What this exercise asks >>
a. From the excerpt on processing plastics, list every need or desirable thing it says exists.
b. Reproduce the excerpt on processing plastics word for word between "Overall, while systems" and "Steam cracker feed.", inclusive.
c. In the excerpt on processing plastics, what problem in fixed bed units for crude oil processing calls for an alternative solution?

Overall, while systems and methods for processing plastics to produce high valued chemicals exist, the need for improvements in this field persists in light of at least the aforementioned drawbacks for the conventional systems and methods. Further, a need exists for an alternative solution to the problem of pressure drop in fixed bed units for crude oil processing. It is also desirable to have a low cost/low capital expenditure intensity process for producing an FCC and Steam cracker feed.
Accordingly, Applicants have recognized a need for systems and methods to upgrade a hydrocarbon stream to a lower boiling point feed material. The present disclosure is directed to embodiments of such systems and methods.

Supplied material >>
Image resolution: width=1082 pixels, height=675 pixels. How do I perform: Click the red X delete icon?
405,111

==

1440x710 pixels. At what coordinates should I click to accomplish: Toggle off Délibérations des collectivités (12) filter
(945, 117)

Results for the exercise >>
a.
- Improvements in systems and methods for processing plastics to produce high valued chemicals
- An alternative solution to the problem of pressure drop in fixed bed units for crude oil processing
- A low cost/low capital expenditure intensity process for producing an FCC and Steam cracker feed
- Systems and methods to upgrade a hydrocarbon stream to a lower boiling point feed material

b.
Overall, while systems and methods for processing plastics to produce high valued chemicals exist, the need for improvements in this field persists in light of at least the aforementioned drawbacks for the conventional systems and methods. Further, a need exists for an alternative solution to the problem of pressure drop in fixed bed units for crude oil processing. It is also desirable to have a low cost/low capital expenditure intensity process for producing an FCC and Steam cracker feed.

c. Pressure drop.